Top of Records for processing

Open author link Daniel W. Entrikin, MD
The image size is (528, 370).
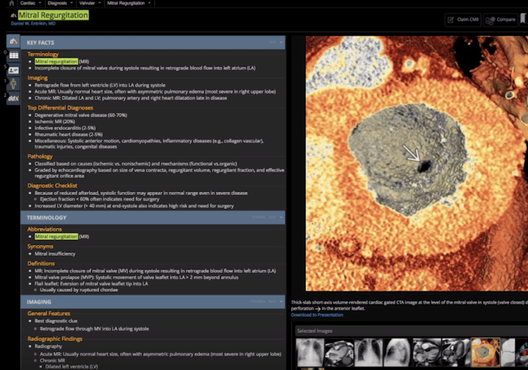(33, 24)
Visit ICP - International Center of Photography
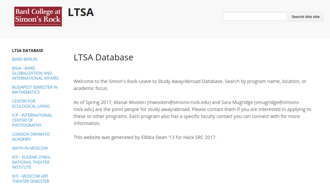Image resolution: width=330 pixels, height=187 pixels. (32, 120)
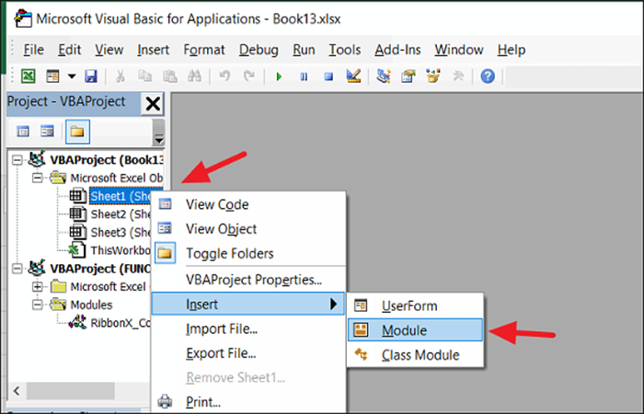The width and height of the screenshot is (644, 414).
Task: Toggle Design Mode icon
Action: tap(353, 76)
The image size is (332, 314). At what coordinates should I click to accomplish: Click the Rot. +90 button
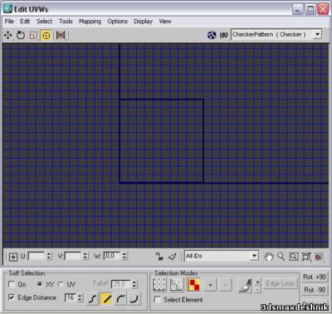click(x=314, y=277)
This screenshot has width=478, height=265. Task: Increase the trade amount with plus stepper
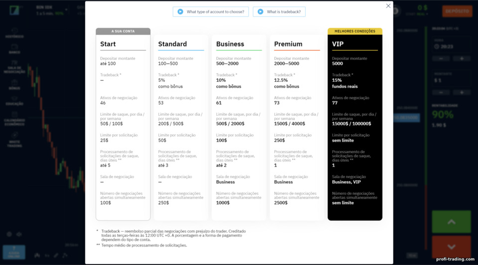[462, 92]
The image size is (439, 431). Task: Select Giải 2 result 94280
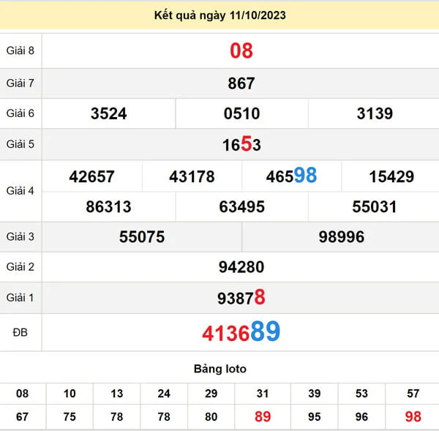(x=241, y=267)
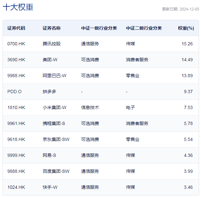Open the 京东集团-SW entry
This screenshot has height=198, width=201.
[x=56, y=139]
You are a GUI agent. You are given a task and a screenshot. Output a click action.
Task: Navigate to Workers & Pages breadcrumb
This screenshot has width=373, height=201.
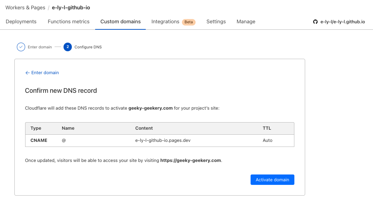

Bottom of Records for processing

_Exercise description_
Copy every record verbatim while leaving each picture out.

_Response to this exercise_
Open author link Daniel W. Entrikin, MD
The image size is (528, 370).
(33, 24)
Visit ICP - International Center of Photography
Image resolution: width=330 pixels, height=187 pixels. (32, 120)
The width and height of the screenshot is (644, 414).
Task: Toggle Design Mode icon
Action: tap(353, 76)
The image size is (332, 314). At what coordinates should I click to accomplish: Click the Rot. +90 button
click(x=314, y=277)
This screenshot has width=478, height=265. Task: Increase the trade amount with plus stepper
[462, 92]
The image size is (439, 431). Task: Select Giải 2 result 94280
(x=241, y=267)
Open the 京东集团-SW entry
This screenshot has height=198, width=201.
[x=56, y=139]
You are a GUI agent. You are given a task and a screenshot. Output a click action.
Task: Navigate to Workers & Pages breadcrumb
This screenshot has width=373, height=201.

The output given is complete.